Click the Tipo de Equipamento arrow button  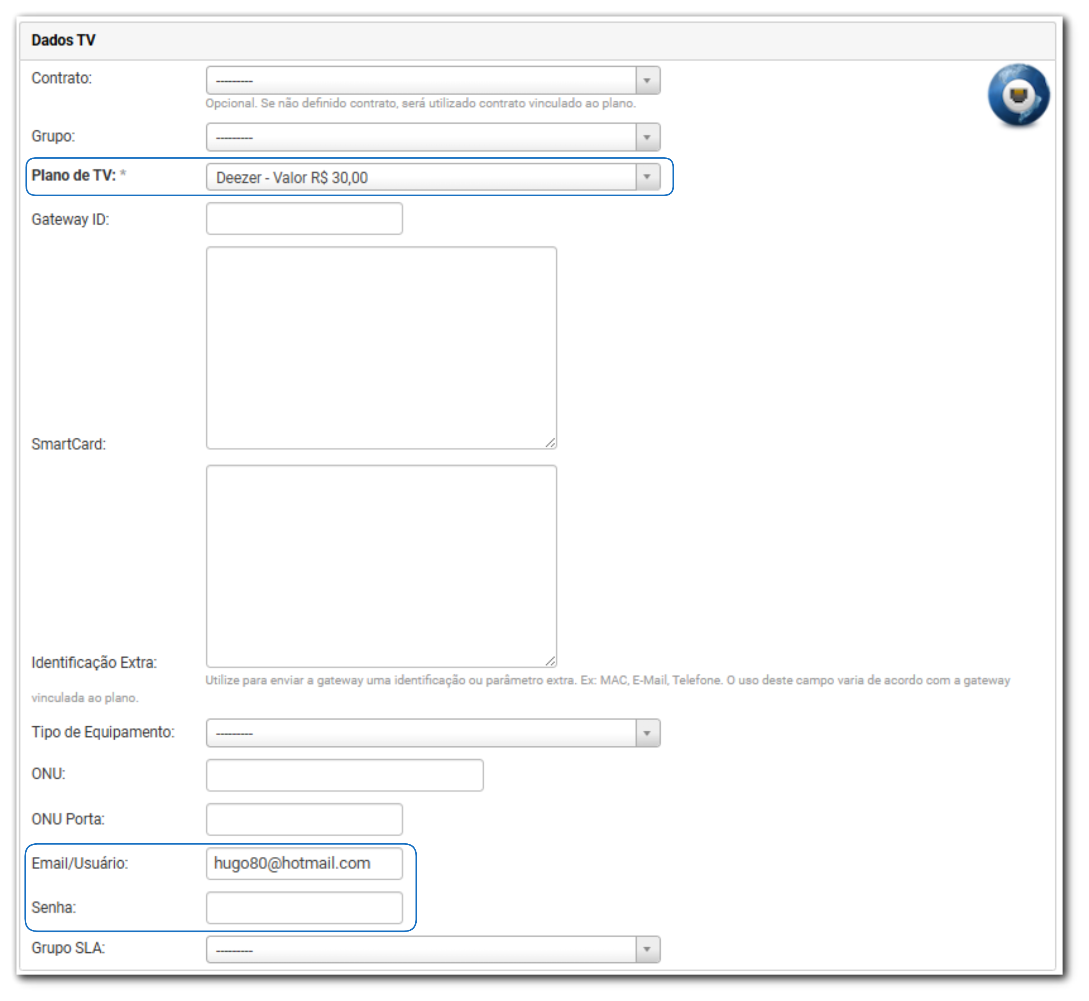pyautogui.click(x=647, y=733)
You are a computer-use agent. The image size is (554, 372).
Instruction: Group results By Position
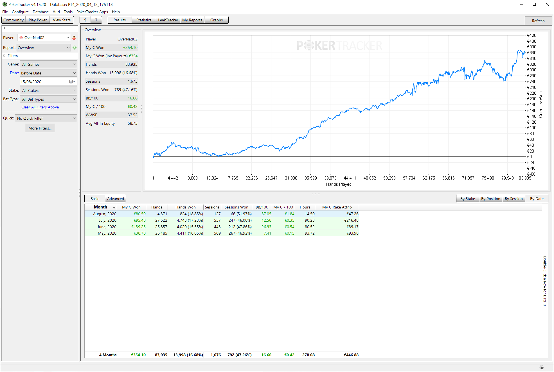point(490,199)
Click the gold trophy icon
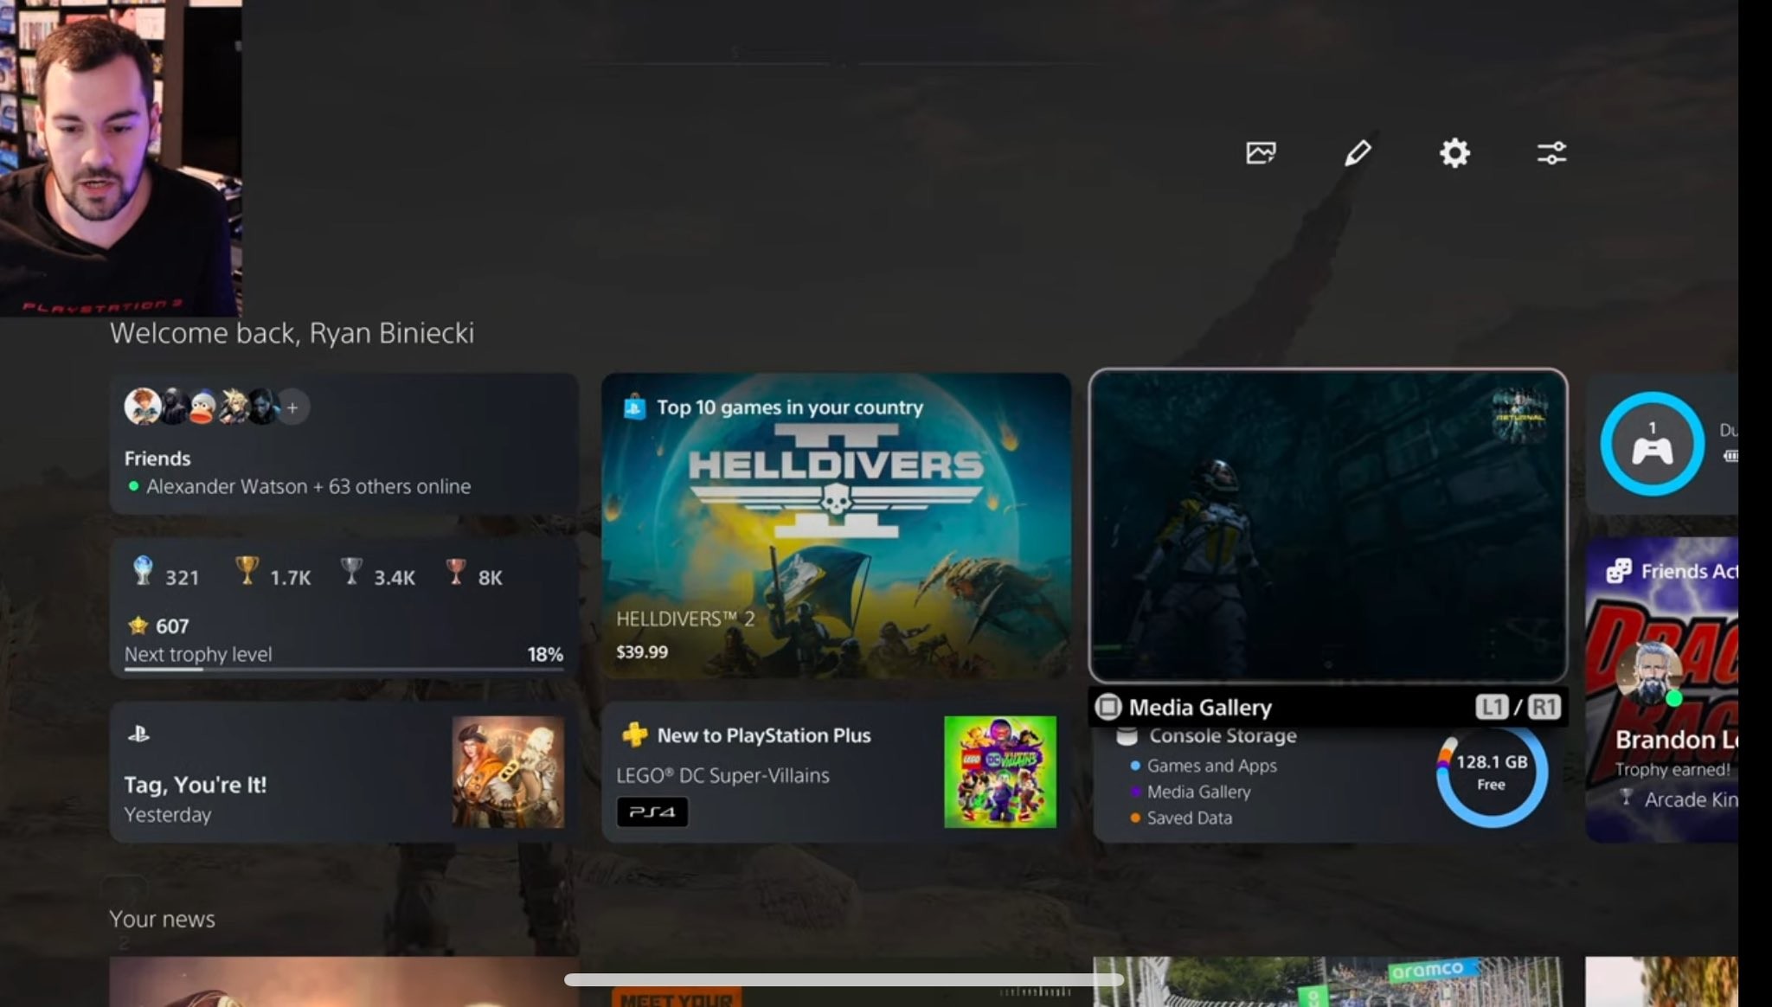 [x=247, y=571]
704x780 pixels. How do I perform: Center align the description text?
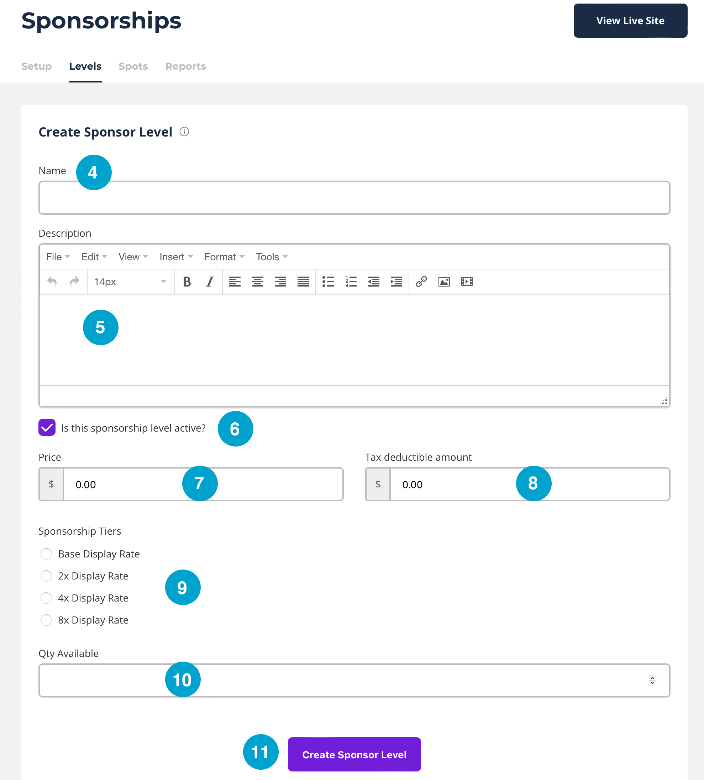pyautogui.click(x=258, y=282)
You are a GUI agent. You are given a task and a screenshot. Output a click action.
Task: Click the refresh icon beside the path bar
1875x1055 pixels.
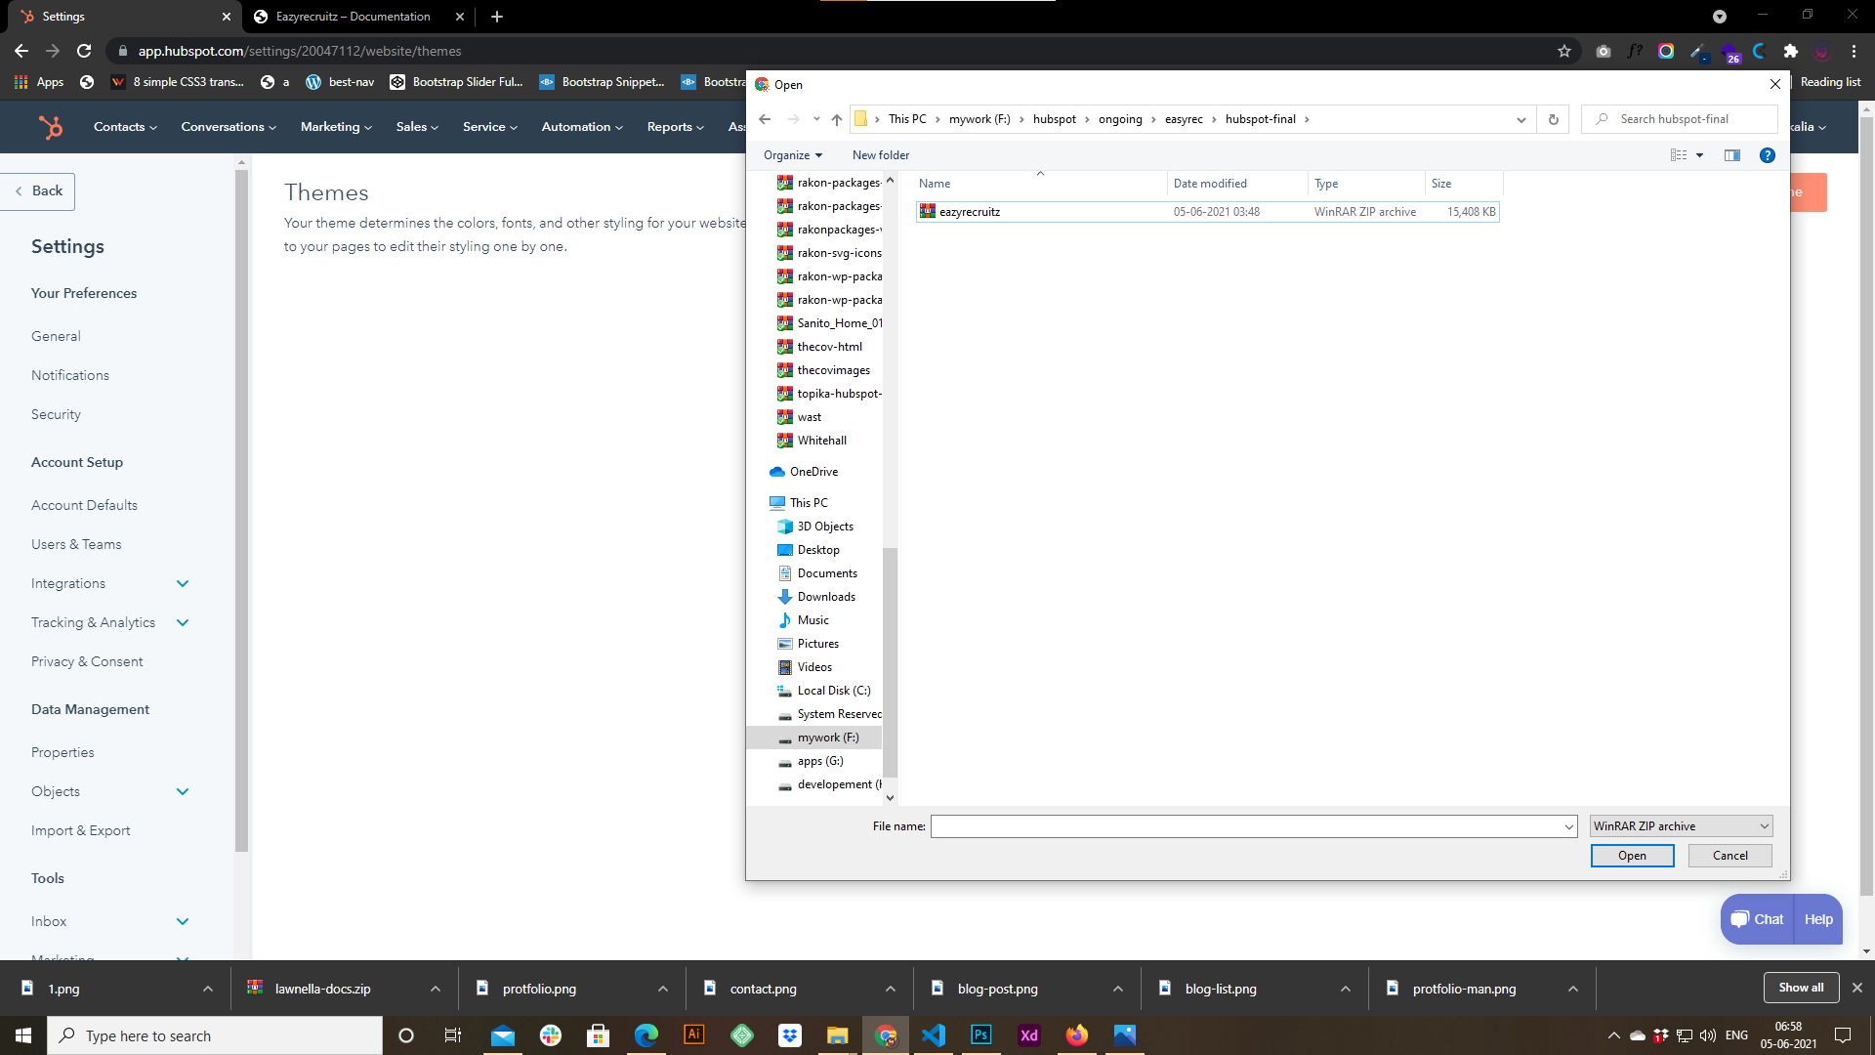(x=1553, y=119)
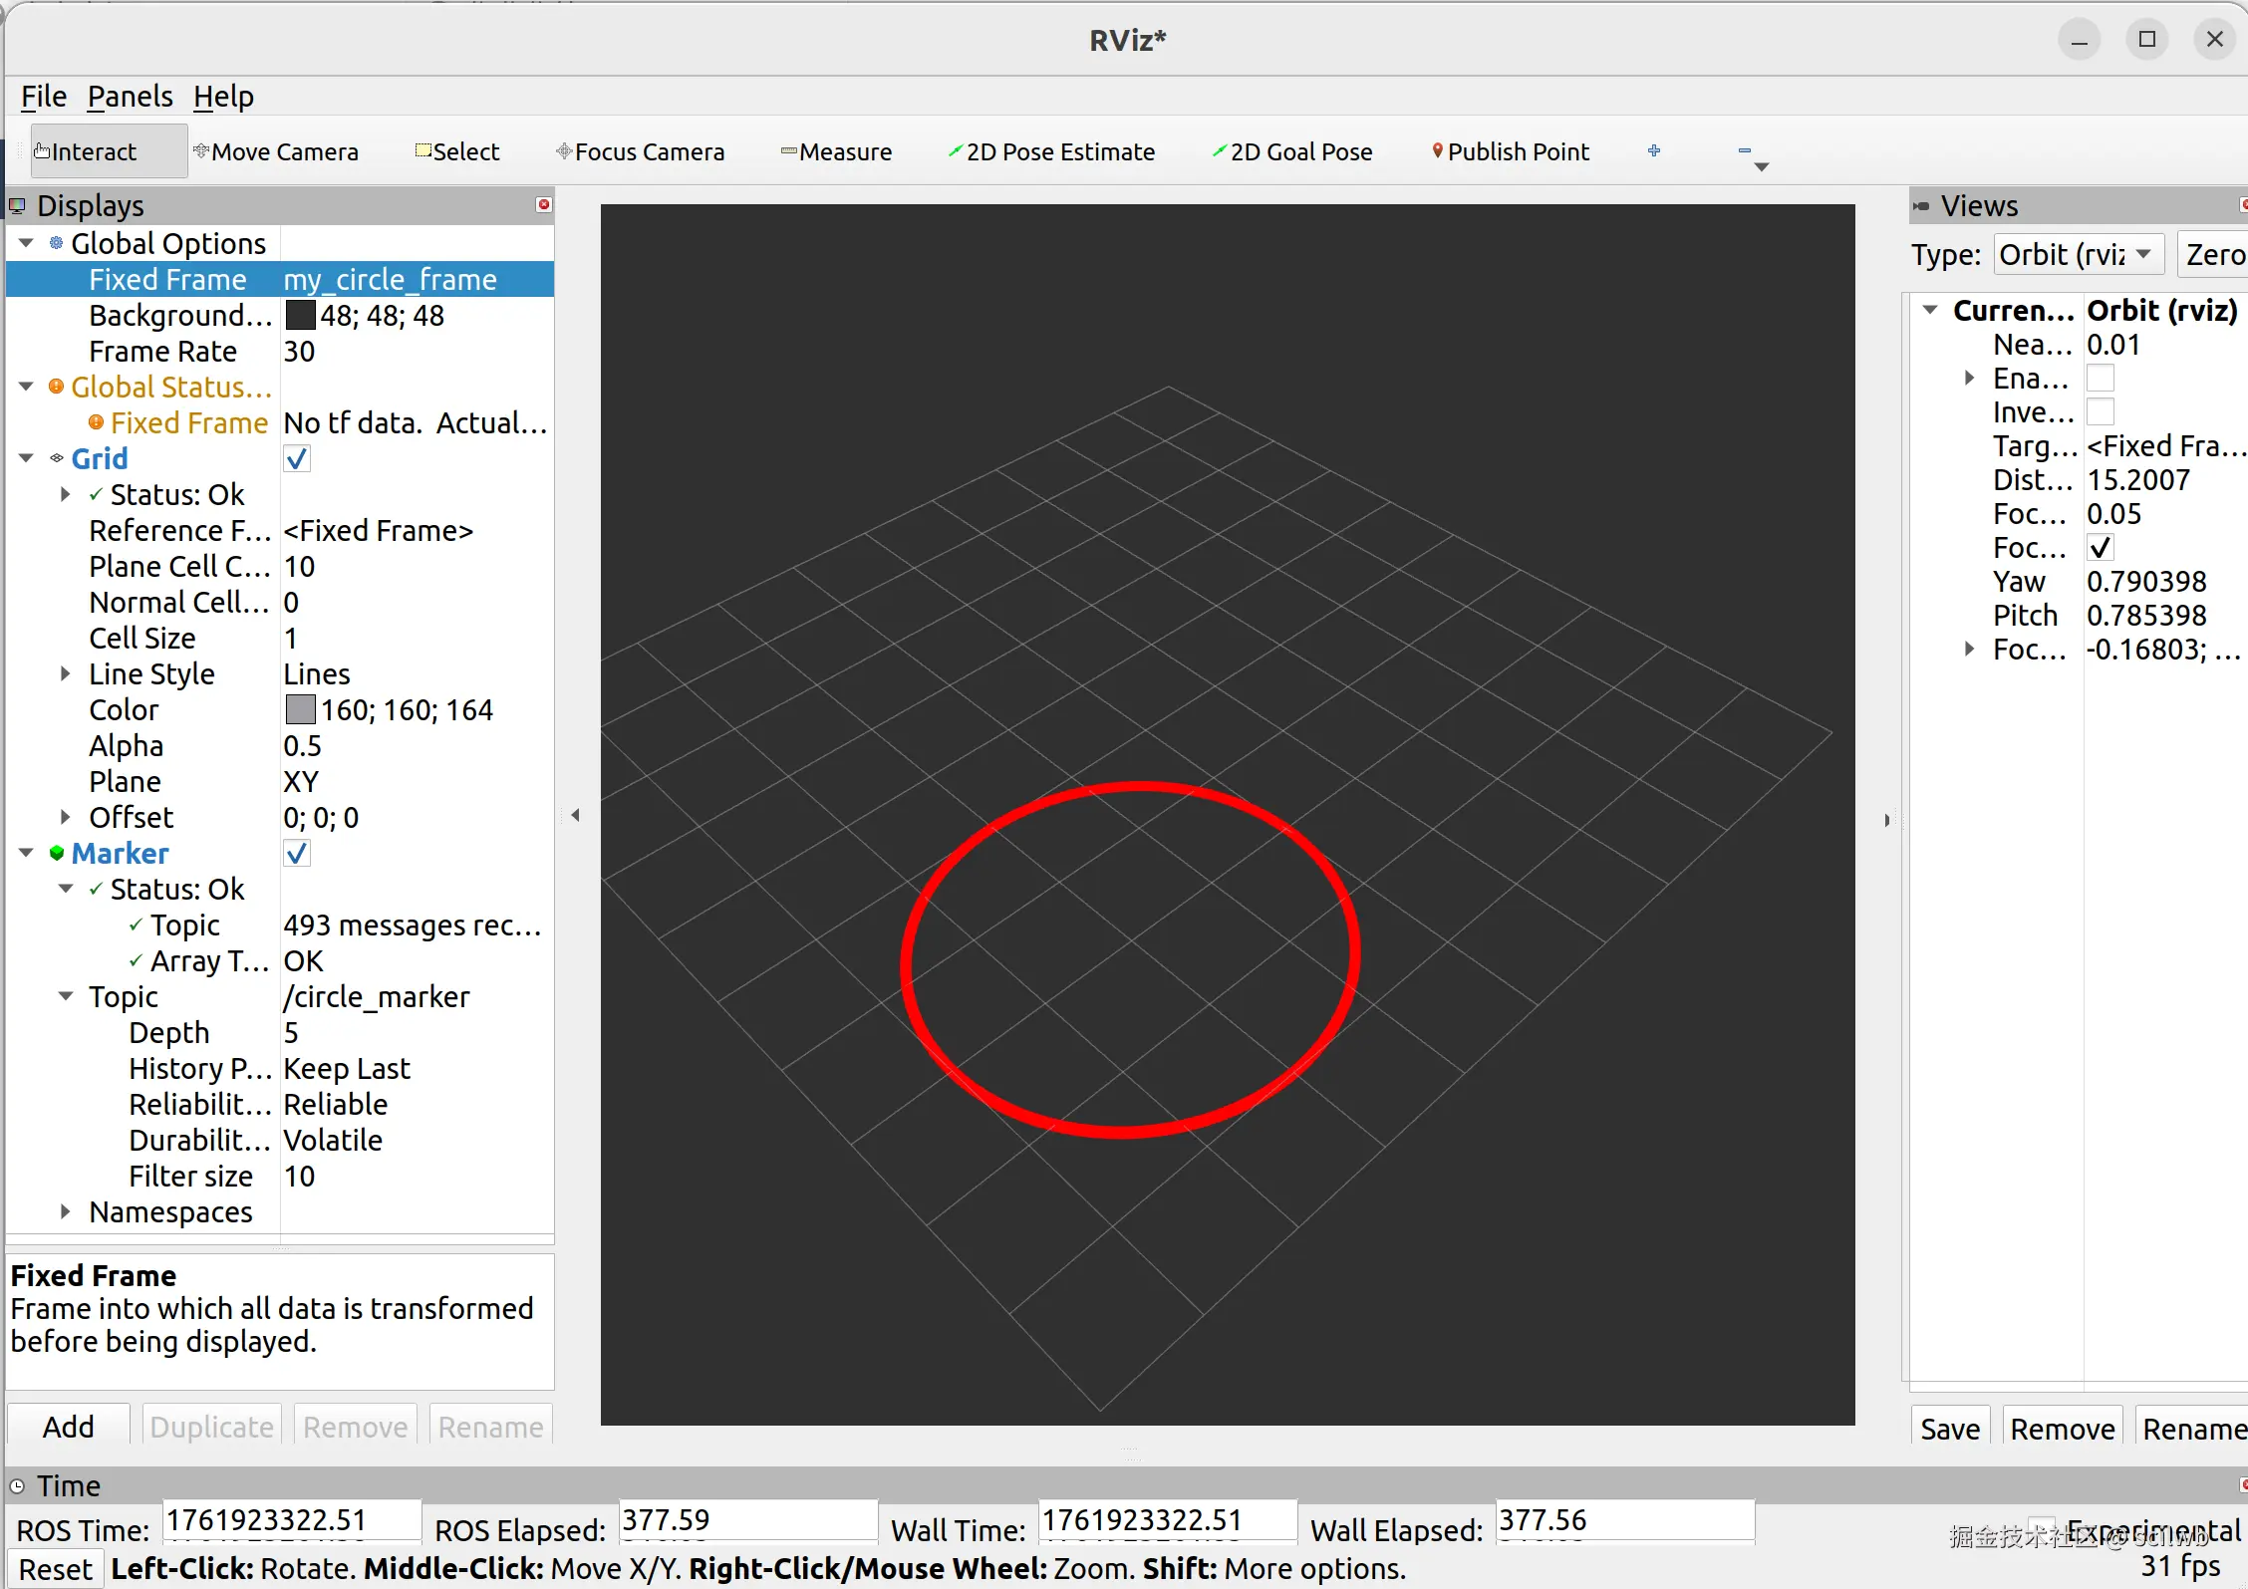Open the view Type dropdown showing Orbit
The image size is (2248, 1589).
(x=2078, y=255)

▶ ACTION ITEM
The lines to return are those holding the string "agent" anywhere in the listing above.

▶ EXERCISE RESPONSE
You are a computer-use agent. The image size is (554, 372).
You are a GUI agent. You are given a task and a screenshot. Output a click action.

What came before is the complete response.